** TEXT PROVIDED **
<<<<

To implement these fixes safely, we instruct the LLM to avoid regenerating an entire physical plan from scratch; instead, it applies targeted edits to DataFusion’s existing physical plan, reducing the risk of syntax errors or invalid plan topology. Concretely, the LLM generates JSON Patches (RFC 6902) that describe localized edits, such as swapping join sides or reordering nodes. These patches are orders of magnitude smaller than the full plan and are applied directly to the serialized graph, ensuring the structural integrity of the execution DAG.

A case study
The consequences of statistical estimation failures are measurable in both query latency and system resource consumption. In a specific query generated from a derived version of TPC-DS involving cross-channel sales, the default DataFusion optimizer prioritized joining a smaller item table (36K rows) before a larger date dimension table (73K rows), assuming the smaller join was cheaper. This heuristic failed to account for the high selectivity of the filter d_year=2001 on the date dimension. The LLM-optimized plan inverted this order, applying the date filter early to prune the sales fact table from 15.1 million rows to 2.9 million rows before subsequent joins.
This structural optimization resulted in a 4.78x speedup for the query. More significantly, the resource footprint decreased drastically. The optimized plan reduced the aggregate hash-table build time from 10.16 seconds to 0.41 seconds and slashed total build memory usage from 3.3 GB to 411 MB. The experiments showed that, on generated query workloads for TPC-H and TPC-DS, the median speedups hovered around 1.1x to 1.2x, and the method also delivered much larger gains on some complex multi-join queries, for example, speedups of up to 4.78×, with several others in the 1.5-1.7x range.

>>>>

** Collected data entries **
<<<<

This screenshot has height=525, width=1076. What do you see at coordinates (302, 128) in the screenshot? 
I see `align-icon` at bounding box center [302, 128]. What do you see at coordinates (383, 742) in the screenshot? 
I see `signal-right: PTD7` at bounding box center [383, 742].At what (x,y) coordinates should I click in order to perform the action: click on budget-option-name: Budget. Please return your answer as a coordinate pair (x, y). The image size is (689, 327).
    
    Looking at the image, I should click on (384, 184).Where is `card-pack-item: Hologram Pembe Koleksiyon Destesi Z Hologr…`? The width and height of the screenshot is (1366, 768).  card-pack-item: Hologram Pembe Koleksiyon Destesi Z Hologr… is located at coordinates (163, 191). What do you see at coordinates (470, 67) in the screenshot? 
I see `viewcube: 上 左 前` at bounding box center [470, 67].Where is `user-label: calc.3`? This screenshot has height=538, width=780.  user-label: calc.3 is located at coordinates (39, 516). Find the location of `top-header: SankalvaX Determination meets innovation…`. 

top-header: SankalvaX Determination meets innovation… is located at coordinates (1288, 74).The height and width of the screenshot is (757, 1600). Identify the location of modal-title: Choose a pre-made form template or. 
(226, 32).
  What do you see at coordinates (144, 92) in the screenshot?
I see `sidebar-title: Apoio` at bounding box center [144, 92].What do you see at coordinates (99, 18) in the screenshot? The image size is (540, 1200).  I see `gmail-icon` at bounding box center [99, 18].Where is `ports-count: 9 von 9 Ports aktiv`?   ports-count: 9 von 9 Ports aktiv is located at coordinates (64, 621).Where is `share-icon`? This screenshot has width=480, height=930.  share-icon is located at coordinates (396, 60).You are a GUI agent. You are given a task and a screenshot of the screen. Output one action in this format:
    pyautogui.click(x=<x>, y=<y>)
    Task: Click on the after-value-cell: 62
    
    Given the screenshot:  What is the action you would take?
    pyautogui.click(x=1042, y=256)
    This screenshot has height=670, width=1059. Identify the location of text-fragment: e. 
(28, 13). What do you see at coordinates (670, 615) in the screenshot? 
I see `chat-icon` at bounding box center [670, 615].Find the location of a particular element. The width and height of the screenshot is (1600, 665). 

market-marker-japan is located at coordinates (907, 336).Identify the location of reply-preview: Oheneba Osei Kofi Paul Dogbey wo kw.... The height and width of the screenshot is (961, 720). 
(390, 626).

>>>>

** ACTIVITY LIST **
**1)** List every row count given in the query-optimization passage.
**2)** In the query-optimization passage, what format does the LLM use to describe its localized edits to the physical plan?
**3)** Please quote the query-optimization passage starting at "This structural optimization" and ending at "the 1.5-1.7x range.".
None of these entries are needed.

** ANSWERS TO THE EXERCISE **
**1)**
36K rows (item table)
73K rows (date dimension table)
15.1 million rows (sales fact table before pruning)
2.9 million rows (sales fact table after pruning)

**2)** JSON Patches (RFC 6902).

**3)**
This structural optimization resulted in a 4.78x speedup for the query. More significantly, the resource footprint decreased drastically. The optimized plan reduced the aggregate hash-table build time from 10.16 seconds to 0.41 seconds and slashed total build memory usage from 3.3 GB to 411 MB. The experiments showed that, on generated query workloads for TPC-H and TPC-DS, the median speedups hovered around 1.1x to 1.2x, and the method also delivered much larger gains on some complex multi-join queries, for example, speedups of up to 4.78×, with several others in the 1.5-1.7x range.